Officer safety, ethical and professional quality service, officer wellness and survivability, exercising sound judgment and decision making, recovery and healing from work traumas — all these are dependent upon a high level of resiliency.
One is not born with resiliency; it is learned, developed and strengthened over time by how an officer chooses to respond to challenges and traumas. Without it, officers are prone to overreact to stress, use excessive or unreasonable force, become burned out and unmotivated, and grow disengaged, ineffective, angry and frustrated or depressed.
What is resiliency?
Resiliency is the capacity to recover from and respond to traumas and challenges in constructive ways that are productive of wellness. It enables an officer to respond in stressful or traumatic situations with conscious intention and reason in a calm and centered manner, rather than instinctively reacting out of raw emotion.
Officers need to be trained and supported in developing not only mental, but also physical, emotional and spiritual resiliency through practicing resiliency strategies daily, with every call, as described below. Resiliency is a way of reframing our challenges, of refusing to see ourselves as a victim or as helpless. It is becoming more mindful and present in using all our mental, physical, emotional and spiritual capacities to respond, recover
Traumatic, heart-wrenching, terrible and sometimes horrific things are going to happen to you throughout your career; that doesn’t necessarily matter. What is critical is how you choose to respond to those traumas and challenges. How you choose to handle every call for service, every interaction you have throughout your entire career, every trauma you experience — all that matters in the long run. Every call matters and is an opportunity to practice wellness and to strengthen resiliency.

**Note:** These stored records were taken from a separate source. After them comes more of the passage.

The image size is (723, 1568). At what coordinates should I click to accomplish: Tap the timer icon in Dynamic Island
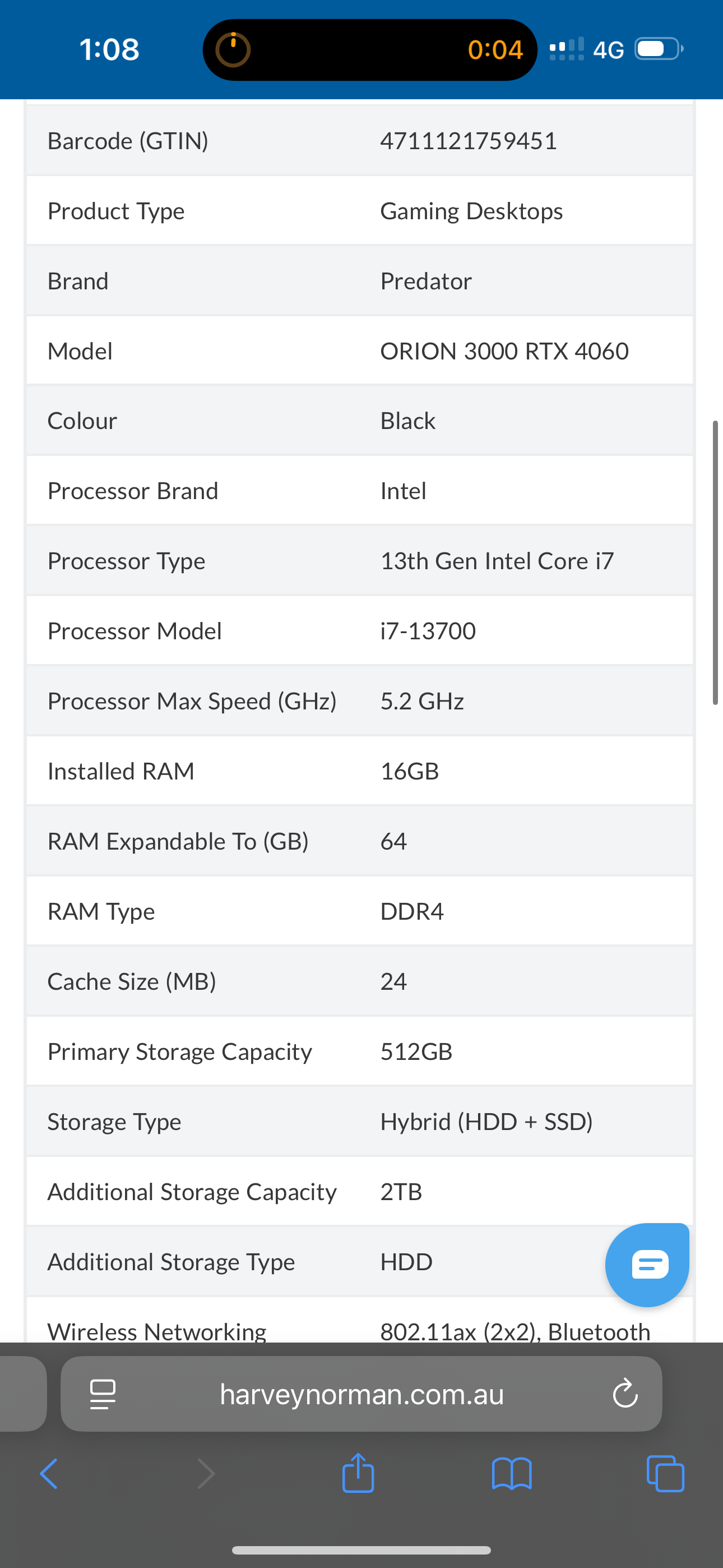coord(233,49)
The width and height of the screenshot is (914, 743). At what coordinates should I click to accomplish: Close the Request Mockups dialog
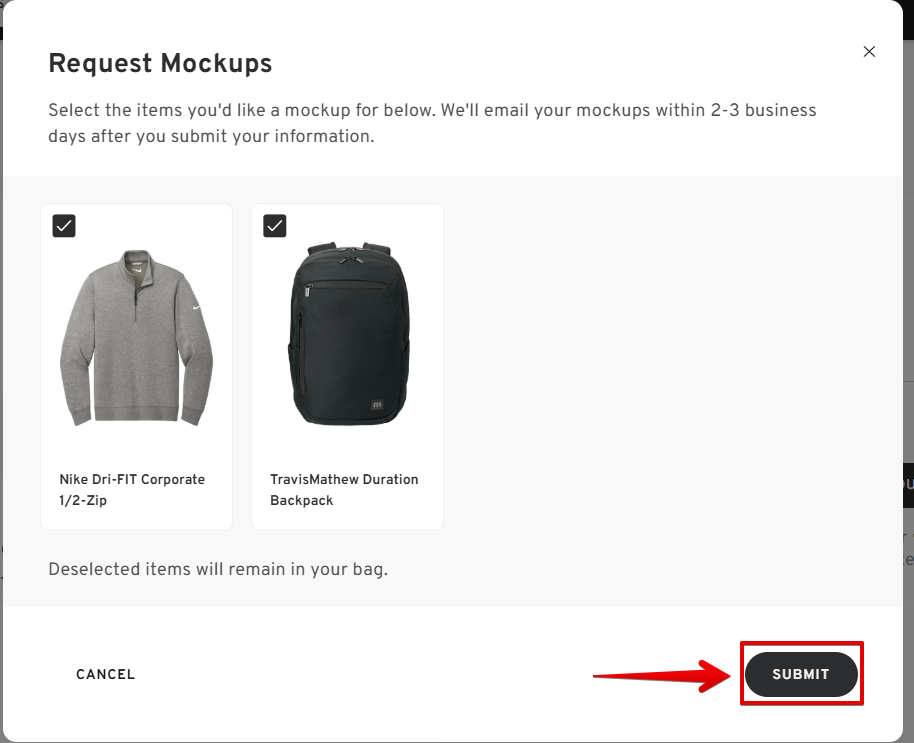(x=869, y=52)
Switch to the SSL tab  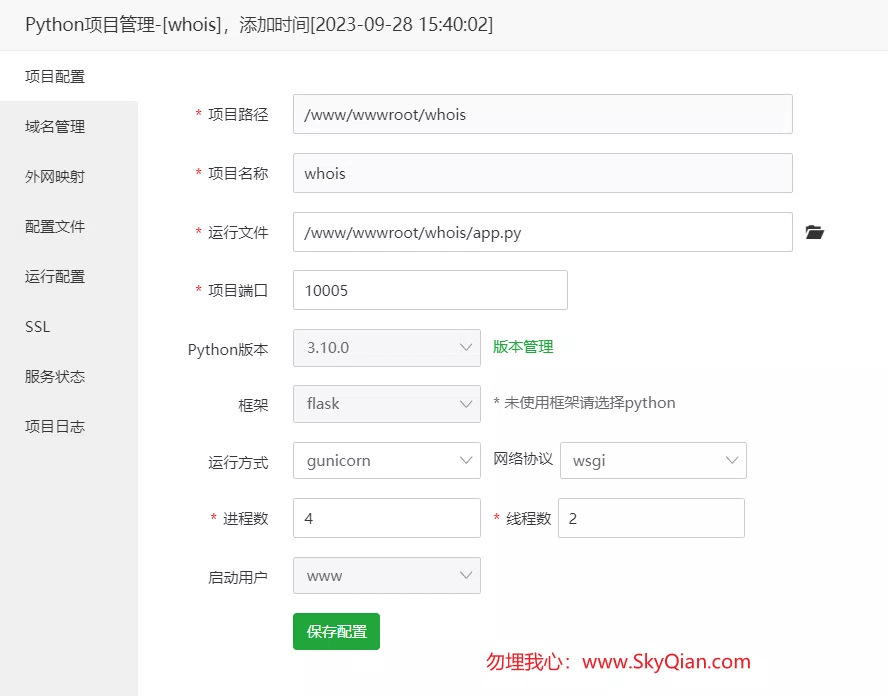(x=36, y=326)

Peace officers who are resilient all have several things in common: They have good social support, see hits to their careers as challenges and not as crisis, are able to feel and express appreciation for the good in their lives, exercise good character and integrity, and consciously look at the glass as being half-full instead of half-empty. They are positive in their outlook, hopeful and purposeful in trying to turn a negative experience into something positive and useful for the greater good.
Resiliency is similar to physical fitness. You can become more resilient and fit daily if you focus on your need to manage the stress load in effective ways. If you are not proactive in developing your overall resiliency, then it will deteriorate over time. It’s a constant effort, because every day officers experience work traumas that naturally tend to erode resiliency.

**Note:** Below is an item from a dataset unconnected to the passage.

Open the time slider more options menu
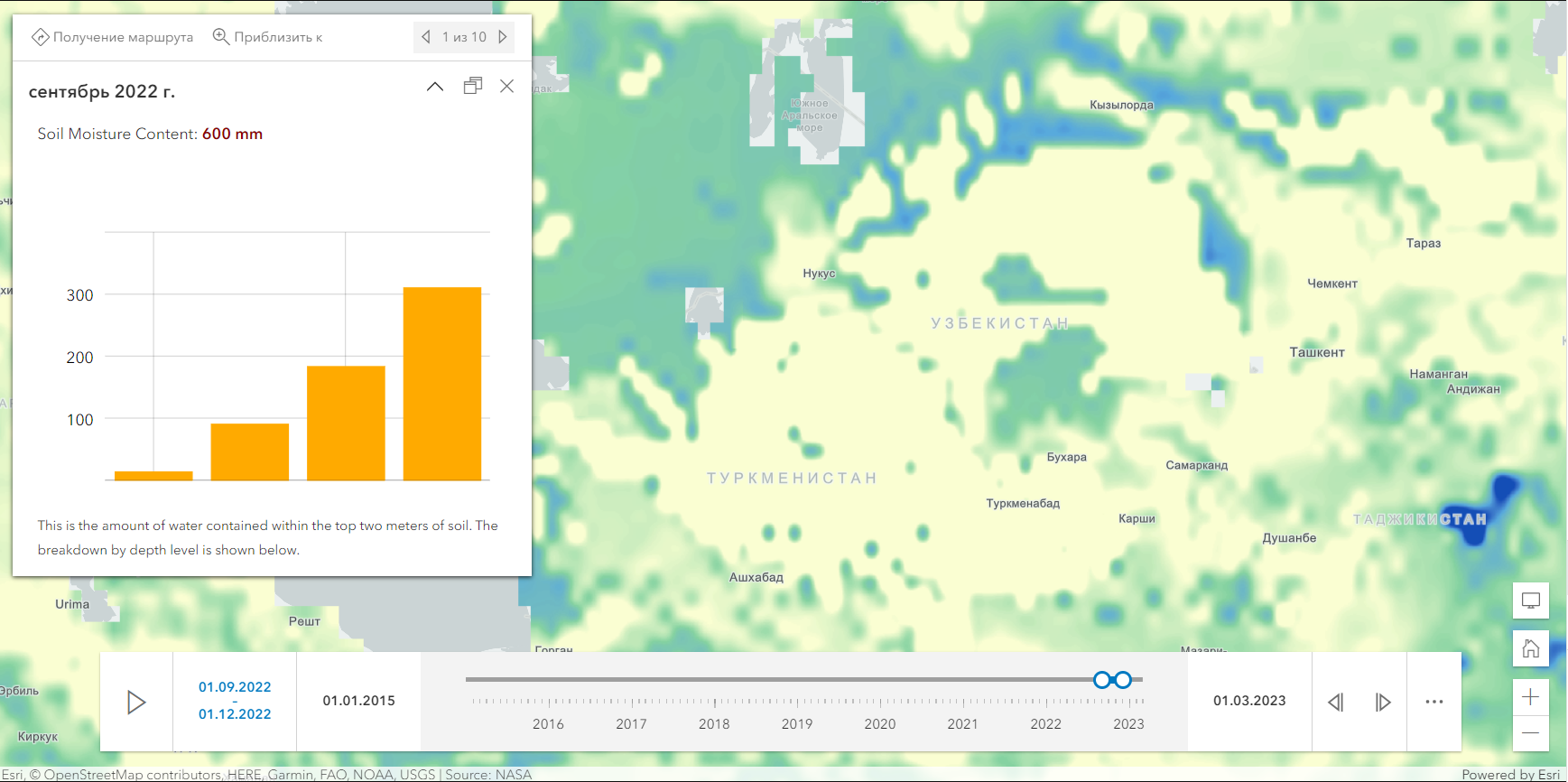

Strategies to develop resiliency
A key to resiliency lies in the fostering of hope, which is intentionally believing that there is good. It is purposely trying to be the good amid all the bad, affirm and reinforce the good within you, and do as much good as you can in any given moment.

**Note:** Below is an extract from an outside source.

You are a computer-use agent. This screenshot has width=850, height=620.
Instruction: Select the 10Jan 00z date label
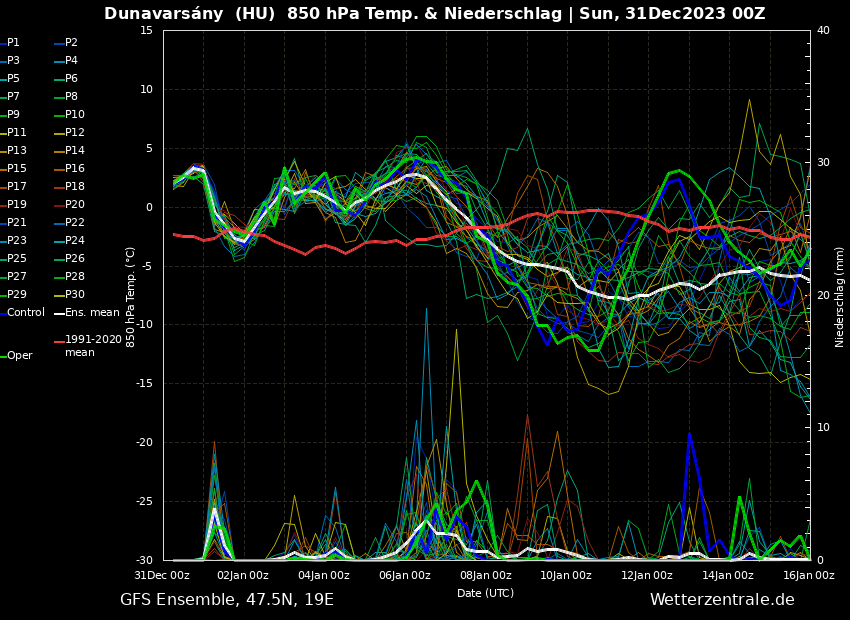coord(566,576)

Another essential element of resiliency is intentionally training your mind by finding new ways to reframe your challenges. This means seeing yourself not as a victim, but as someone inwardly empowered to respond in ways that are helpful and constructive that will lead to positive outcomes.
A core pillar of resiliency is seeing every challenging moment as happening for you — an opportunity for you to practice coping, intentionally choose your character, practice and engage resiliency, and intentionally try to learn something from your experience with the intent of wanting to help someone else later who goes through the same chal-lenge. If you look at the traumas and challenges of life and work in this way, then every difficult thing, every unfair thing, every traumatic thing, every horrible or negative thing only shows up to make you better.
Rather than instinctively reacting to challenges, traumas and disappointments by fighting, resisting or letting yourself become inwardly defeated, look upon them as a teacher that is there to enable greater resiliency, growth and character. There’s a silver lining in everything, and we need to learn how to find it and benefit from it. The key to this is your mindset, your outlook, what you believe and what you look for. For whatever you seek from a given situation, you will find.
The following is the essence of strengthening resiliency from Carlsbad, California, Police Sergeant Ryan Opeka: “Regarding the numerous traumatic experiences I’ve had, whether it was as a child, in combat with the Marine Corps, or being a cop for several years with the slow, steady drip of trauma — I’ve learned how to harness those negative experiences and use them as motivation to do good, to come out better and stronger, and to respond to things that I was experiencing in the now with an advantage because I had gone through so many terrible things before.
“For years I’ve been involved in the martial arts, and one of the principles is using your opponent’s momentum against them and taking the energy that they are putting into the fight and flipping it around on them. I’ve recognized that I can do good with the bad things that are happening by constantly trying to use the momentum of a bad experience and flipping it around to make it a positive.”
Resiliency needs to become a daily practice by developing the conscious intention to use every challenging and negative experience as motivation to do good, to learn, to practice wellness and to respond in constructive ways. As managers, we can exemplify that principle, help train it, and develop mechanisms of wellness and resiliency that enable officers to develop and practice it.